Tiongkok, Bharata Online - Liburan Festival Musim Semi selama sembilan hari di Tiongkok memicu gelombang pengeluaran konsumen, mulai dari pameran rakyat hingga pertunjukan robot dan bioskop yang penuh sesak, yang menggarisbawahi permintaan liburan yang kuat.
Perjalanan liburan yang imersif meningkat tajam, dengan pengunjung berbondong-bondong ke berbagai tempat, mulai dari pameran warisan budaya takbenda hingga pameran kuil dan festival lampion.
Di Kabupaten Shilou, Provinsi Shanxi, Tiongkok utara, para penari jangkungan, penari yangko, dan kelompok opera Jin memukau para pengunjung. Kota Shangqiu di Provinsi Henan, Tiongkok tengah, menggelar pameran warisan budaya yang ramai dengan pertunjukan perubahan wajah Opera Sichuan, ditambah tarian naga dan singa, menambah kemeriahan. Di kaki Gunung Mengshan di Kota Linyi, Provinsi Shandong, parade rakyat yang penuh warna membawa budaya Yimeng yang khas ke hadapan para wisatawan yang gembira.
Adat istiadat tradisional juga berpadu dengan teknologi mutakhir.
Di distrik Gerbang Selatan yang bersejarah di Kabupaten Longyou, Provinsi Zhejiang, anjing robot dan robot humanoid melambaikan tangan dan mengucapkan "Selamat Tahun Baru Imlek" kepada para pengunjung. Salah satu robot bahkan bermain suit (batu-kertas-gunting) dengan turis, yang mengundang tawa riuh. Perpaduan serupa antara "warisan budaya plus teknologi" menghidupkan sebuah pekan raya musim semi di Kota Anlu, Provinsi Hubei, di mana robot bergabung dengan rombongan penyambutan.

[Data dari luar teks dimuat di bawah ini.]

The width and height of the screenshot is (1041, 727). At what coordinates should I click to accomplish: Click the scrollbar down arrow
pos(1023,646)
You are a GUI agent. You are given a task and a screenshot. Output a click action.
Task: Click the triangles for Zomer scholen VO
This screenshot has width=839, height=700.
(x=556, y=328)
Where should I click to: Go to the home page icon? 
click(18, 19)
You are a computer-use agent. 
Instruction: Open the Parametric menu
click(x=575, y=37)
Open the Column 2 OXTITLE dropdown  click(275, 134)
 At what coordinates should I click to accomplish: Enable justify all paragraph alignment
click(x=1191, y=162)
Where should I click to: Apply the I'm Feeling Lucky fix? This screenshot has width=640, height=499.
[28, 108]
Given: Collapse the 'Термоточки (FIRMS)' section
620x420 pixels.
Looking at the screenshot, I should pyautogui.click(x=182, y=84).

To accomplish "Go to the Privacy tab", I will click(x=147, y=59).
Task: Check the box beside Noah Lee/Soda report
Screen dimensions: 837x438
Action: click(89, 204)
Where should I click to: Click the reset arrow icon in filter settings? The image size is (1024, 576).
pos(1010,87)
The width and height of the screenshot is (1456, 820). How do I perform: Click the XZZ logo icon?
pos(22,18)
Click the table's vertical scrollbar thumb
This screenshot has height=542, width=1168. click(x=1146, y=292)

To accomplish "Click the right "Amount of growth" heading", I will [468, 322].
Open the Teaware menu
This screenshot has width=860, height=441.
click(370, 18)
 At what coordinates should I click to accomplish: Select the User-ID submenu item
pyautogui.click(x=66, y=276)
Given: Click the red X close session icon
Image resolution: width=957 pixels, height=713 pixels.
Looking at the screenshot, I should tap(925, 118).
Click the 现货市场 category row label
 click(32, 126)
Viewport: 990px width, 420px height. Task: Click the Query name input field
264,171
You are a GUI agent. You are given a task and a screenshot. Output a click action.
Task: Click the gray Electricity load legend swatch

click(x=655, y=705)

Bioskop pun penuh sesak. Beberapa film blockbuster yang dirilis saat liburan difilmkan di Kota Qingdao, Provinsi Shandong, dan latar belakang kota yang familiar di layar memicu demam menonton film lokal.
"Lingkaran pertemanan" bebas visa Tiongkok yang berkembang pesat menarik gelombang pengunjung asing yang ingin merayakan Tahun Kuda di tanah Tiongkok. Data platform online mencantumkan Shanghai, Beijing, Guangzhou, Chengdu, Shenzhen, Xiamen, Haikou, Chongqing, Wuhan, dan Harbin sebagai titik masuk utama. Di Shanghai, pertunjukan berjalan di atas tongkat dan parade lampion ikan di dalam gang-gang Shikumen tua memukau pengunjung. Pemandangan kota Chongqing yang bergunung-gunung dan kehidupan malam yang semarak terbukti menjadi daya tarik lain.
"Chongqing, sungguh luar biasa, pemandangannya indah di mana-mana, bangunannya indah," kata Rhys Alvidson, seorang turis Australia.